对于那些对氧气更为敏感的厌氧性微生物,纯培养的分离则可采用稀释摇管培养法进行,它是稀释倒平板法的一种变通形式。
先将一系列盛无菌琼脂培养基的试管加热使琼脂熔化后冷却并保持在50℃左右,将待分离的材料用这些试管进行梯度稀释,试管迅速摇动均匀,冷凝后,在琼脂柱表面倾倒一层灭菌液体石蜡和固体石蜡的混合物,将培养基和空气隔开。
培养后,菌落形成在琼脂柱的中间。
进行单菌落的挑取和移植,需先用一只灭菌针将液体石蜡--石蜡盖取出,再用一只毛细管插入琼脂和管壁之间,吹入无菌无氧气体,将琼脂柱吸出,置放在培养皿中,用无菌刀将琼脂柱切成薄片进行观察和菌落的移植。
2、用液体培养基分离和纯化大多数细菌和真菌,用平板法分离通常是满意的,因为它们的大多数种类在固体培养基上长得很好。
然而迄今为止并不是所有的微生物都能在固体培养基上生长,例如一些细胞大的细菌、许多原生动物和藻类等,这些微生物仍需要用液体培养基分离来获得纯培养。
稀释法是液体培养基分离纯化常用的方法。
接种物在液体培养基中进行顺序稀释,以得到高度稀释的效果,使一支试管中分配不到一个微生物。
如果经稀释后的大多数试管中没有微生物生长,那么有微生物生长的试管得到的培养物可能就是纯培养物。
如果经稀释后的试管中有微生物生长的比例提高了,得到纯培养物的机率就会急剧下降。
因此,采用稀释法进行液体分离,必须在同一个稀释度的许多平行试管中,大多数(一般应超过95%)表现为不生长。
3、单细胞(孢子)分离只能分离出混杂微生物群体中占数量优势的种类是稀释法的一个重要缺点。
在自然界,很多微生物在混杂群体中都是少数。
这时,可以采取显微分离法从混杂群体中直接分离单个细胞或单个个体进行培养以获得纯培养,称为单细胞(或单孢子)分离法。
单细胞分离法的难度与细胞或个体的大小成反比,较大的微生物如藻类、原生动物较容易,个体很小的细菌则较难。

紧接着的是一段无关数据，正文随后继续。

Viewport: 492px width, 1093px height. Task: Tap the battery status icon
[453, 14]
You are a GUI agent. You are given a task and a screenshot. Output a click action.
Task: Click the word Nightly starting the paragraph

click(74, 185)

较大的微生物,可采用毛细管提取单个个体,并在大量的灭菌培养基中转移清洗几次,除去较小微生物的污染。
这项操作可在低倍显微镜,如解剖显微镜下进行。
对于个体相对较小的微生物,需采用显微操作仪,在显微镜下用毛细管或显微针、钩、环等挑取单个微生物细胞或孢子以获得纯培养。
在没有显微操作仪时,也可采用一些变通的方法在显微镜下进行单细胞分离,例如将经适当稀释后的样品制备成小液滴在显微镜下观察,选取只含一个细胞的液体来进行纯培养物的分离。
单细胞分离法对操作技术有比较高的要求,多限于高度专业化的科学研究中采用。
4、选择培养分离没有一种培养基或一种培养条件能够满足一切微生物生长的需要,在一定程度上所有的培养基都是选择性的。
如果某种微生物的生长需要是已知的,也可以设计特定环境使之适合这种微生物的生长,因而能够从混杂的微生物群体中把这种微生物选择培养出来,尽管在混杂的微生物群体中这种微生物可能只占少数。
这种通过选择培养进行微生物纯培养分离的技术称为选择培养分离,特别适用于从自然界中分离、寻找有用的微生物。
自然界中,在大多数场合微生物群落是由多种微生物组成的,从中分离出所需的特定微生物是十分困难的,尤其当某一种微生物所存在的数量与其它微生物相比非常少时,单采用一般的平板稀释法几乎是不可能的。
要分离这种微生物,必须根据该微生物的特点,包括营养、生理、生长条件等,采用选择培养分离的方法。
或抑制使大多数微生物不能生长,或造成有利于该菌生长的环境,经过一定时间培养后使该菌在群落中的数量上升,再通过平板稀释等方法对它进行纯培养分离。
4.1 利用选择平板进行直接分离根据待分离微生物的特点选择不同的培养条件,有多种方法可以采用。
例如要分离高温菌,可在高温条件下进行培养;要分离某种抗菌素抗性菌株,可在加有抗菌素的平板上进行分离;有些微生物如螺旋体、粘细菌、蓝细菌等能在琼脂平板表面或里面滑行,可以利用它们的滑动特点进行分离纯化,因为滑行能使它们自己和其它不能移动的微生物分开。
可将微生物群落点种到平板上,让微生物滑行,从滑行前沿挑取接种物接种,反复进行,得到纯培养物。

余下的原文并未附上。